ACの権限についての議論は、昔から憲法学者の間ではよく知られた問題でした。そしてこのようなその極端例、つまり民主的に選ばれた連邦議会はACによって独裁体制の樹立が可能、と言う話も、それなりに知られていたのではないかと思われます。ゲーデルは帰化審査時の憲法の試験の準備に憲法学の本を読んでこれを知ったのではないでしょうか。

時代背景

さて、こういう話ですが、1947年という時代背景を通してみると、多少違った色合いを持ちます。
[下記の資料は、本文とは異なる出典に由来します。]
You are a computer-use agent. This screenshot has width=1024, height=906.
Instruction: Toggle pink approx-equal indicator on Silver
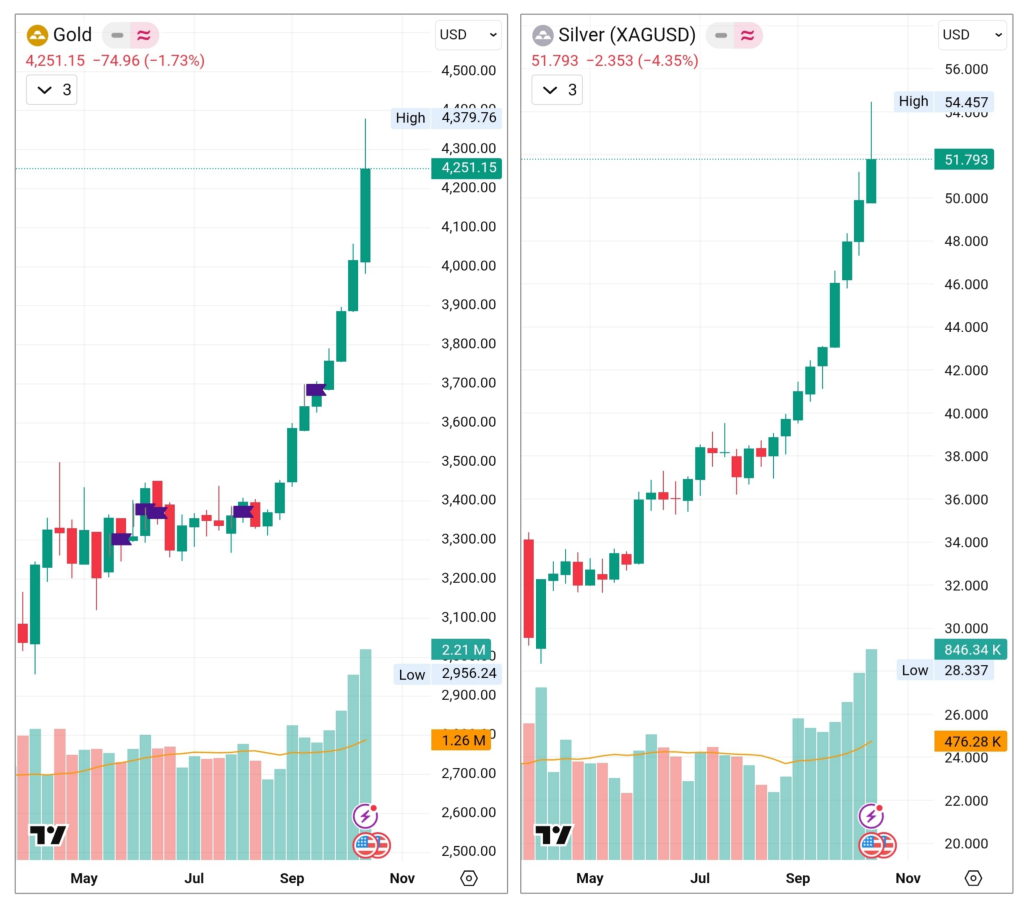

つまり、ヒトラーのドイツ帝国が崩壊したのはその二年前ですし、チャーチルによる「鉄のカーテン」演説は1946年で、今度はソ連が占領下の東欧で共産化を進めます。
今の日本では、ゲーデルは学者バカで政治に興味がなさそう、というイメージがあるようですが、そんなことはなく、タカ派寄りだった可能性もあります(アイゼンハワーに投票したりしています)。本人はウイーン時代に社会が目の前で崩壊する様を目撃し、アメリカの民主主義に非常に思い入れを持っていたようです。

ゲーデルという人

さて、この「発見」ですが、「発見」そのものとしてはあまり意味はありません(憲法学者には既知の点でした)。それよりは、彼の人格に関していろいろなことを語るように思えます。

ヒンティッカ大先生曰く、ゲーデルは「形式体系が当初意図された通りの振る舞いをするか」をテストすること強い関心があった、ということです。この説では、不完全性定理もアメリカの独裁化の可能性も、形式系が意図しない振る舞いをする反例として同じ方向性を持つ話と言うことになります。
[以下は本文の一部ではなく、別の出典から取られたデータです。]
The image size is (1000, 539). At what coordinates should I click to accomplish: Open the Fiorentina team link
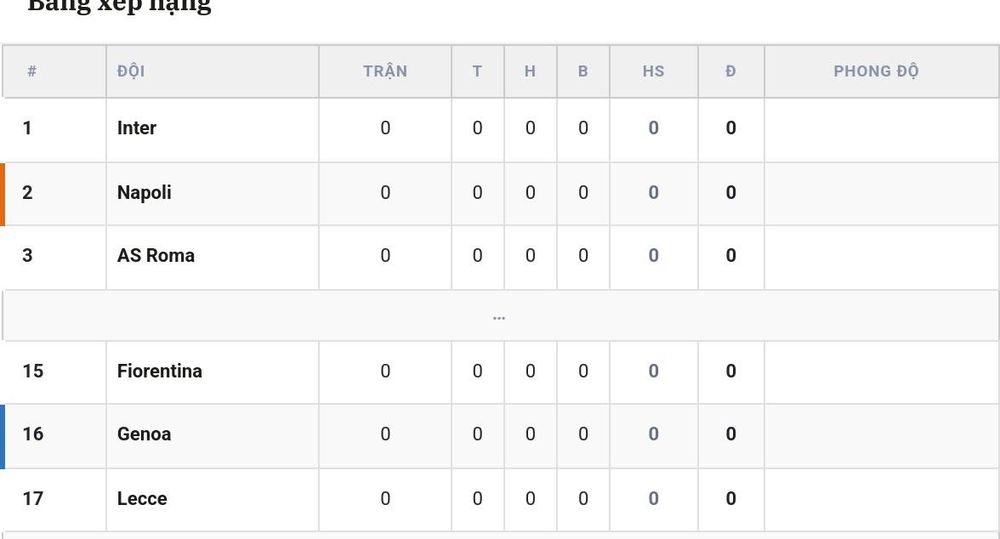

ただ、この話は、そんな前向きのものではないように思えます。どちらかというと、ドーソンの言うように、ゲーデルが数理論理学の領域外では「論理的には無矛盾だが外的には誤ったパラノイア的信念体系を展開した」(邦訳p349)と言う方が近いような気がしてなりません。

この問題において、パラノイア的なのは以下の点です:
  • 法制度は、形式的な構造だけではなく、それに携わる人たちの歴史や文化が重要で、1947年のアメリカの法文化の下ではアメリカが独裁制に陥ることはまずなかったが、ゲーデルはそういう常識的な要素を無視した
つけ加えれば、ゲーデルは、たぶん運転免許のペ−パー試験より簡単な帰化審査の憲法の試験のためにわざわざ憲法学の専門書を読んだ点からしてパラノイア的といえるのかもしれません。

ドーソンが指摘するように、論理学者として、常識にとらわれず内的論理に基づいてどこまでも進むという点は素晴らしい業績を上げる原因となりました。しかし、この点は、日常生活で多くの問題点を招き、ついには残念な死に方に至った、ように思われます。

参考

  • 「ロジカル・ディレンマ」ジョン・W・ドーソン Jr
  •  http://www.earlham.edu/~peters/writing/psa/sec16.htm#B
  •  On Godel (Jaakko Hintikka)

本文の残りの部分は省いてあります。